Shito Gumi

Personal information
- Nationality: Ethiopian
- Born: 18 March 2007 (age 19)

Sport
- Country: Ethiopia
- Sport: Athletics
- Event: Long-distance running

Medal record
Women's athletics
Representing Ethiopia
World U20 Championships
| Silver medal – second place | 2026 Eugene | 3000 m |
| Silver medal – second place | 2026 Eugene | 5000 m |

= Shito Gumi =

Ethiopian track and field athlete (born 2007)

Shito Gumi (born 18 March 2007) is an Ethiopian long distance runner.

==Biography==
She finished ninth in the U20 race at the 2024 World Athletics Cross Country Championships in Belgrade on 30 March 2024.

She finished runner-up in the 3000m in Astana on the 2025 World Athletics Indoor Tour to 16-year-old compatriot Marta Alemayo, who set a new world under-18 best to win the race on 25 January 2025. Gumi's time of 8:40.00 also came under the previous best of 8:46.01 set by Gotytom Gebreslase in 2012. She competed at the 2025 Meeting International Mohammed VI d'Athlétisme de Rabat, part of the 2025 Diamond League, in May 2025.
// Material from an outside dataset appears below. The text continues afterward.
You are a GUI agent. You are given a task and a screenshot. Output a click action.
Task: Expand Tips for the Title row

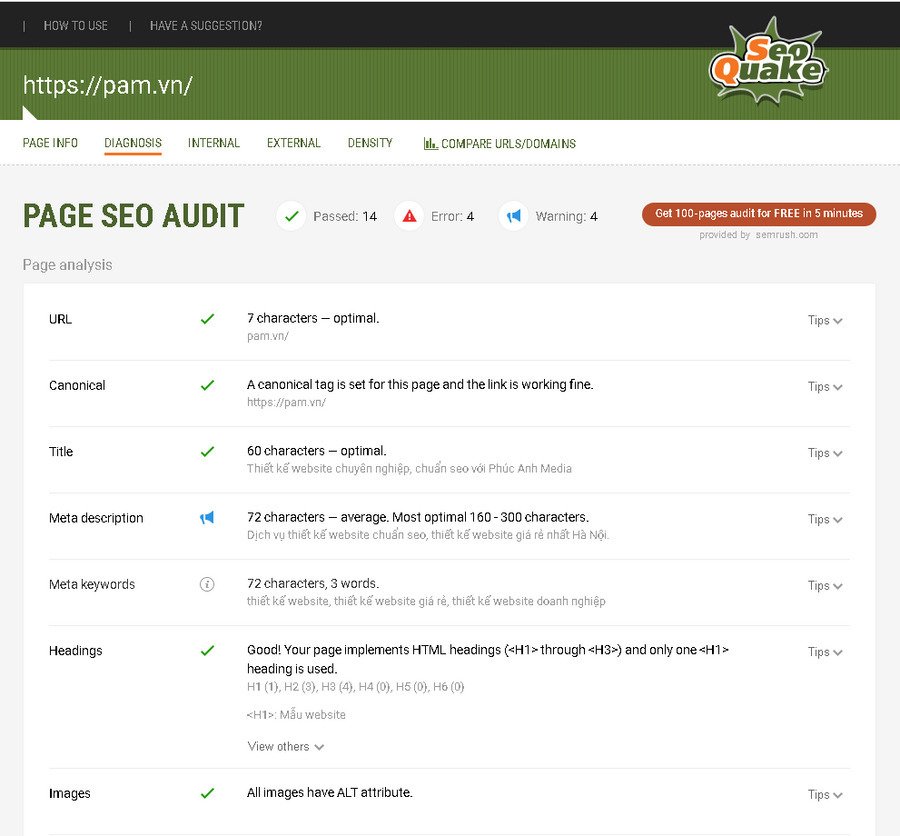click(824, 453)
Gumi ran 8:41.18 for the 3000 metres indoors in February 2026. She won the silver medal over 5000 metres behind Charity Cherop of Uganda at the 2026 World Athletics U20 Championships, running 15:07:91. Later at the championships she won the silver medal ahead of Cherop in the women's 3000 metres, running a personal best 8:45.06.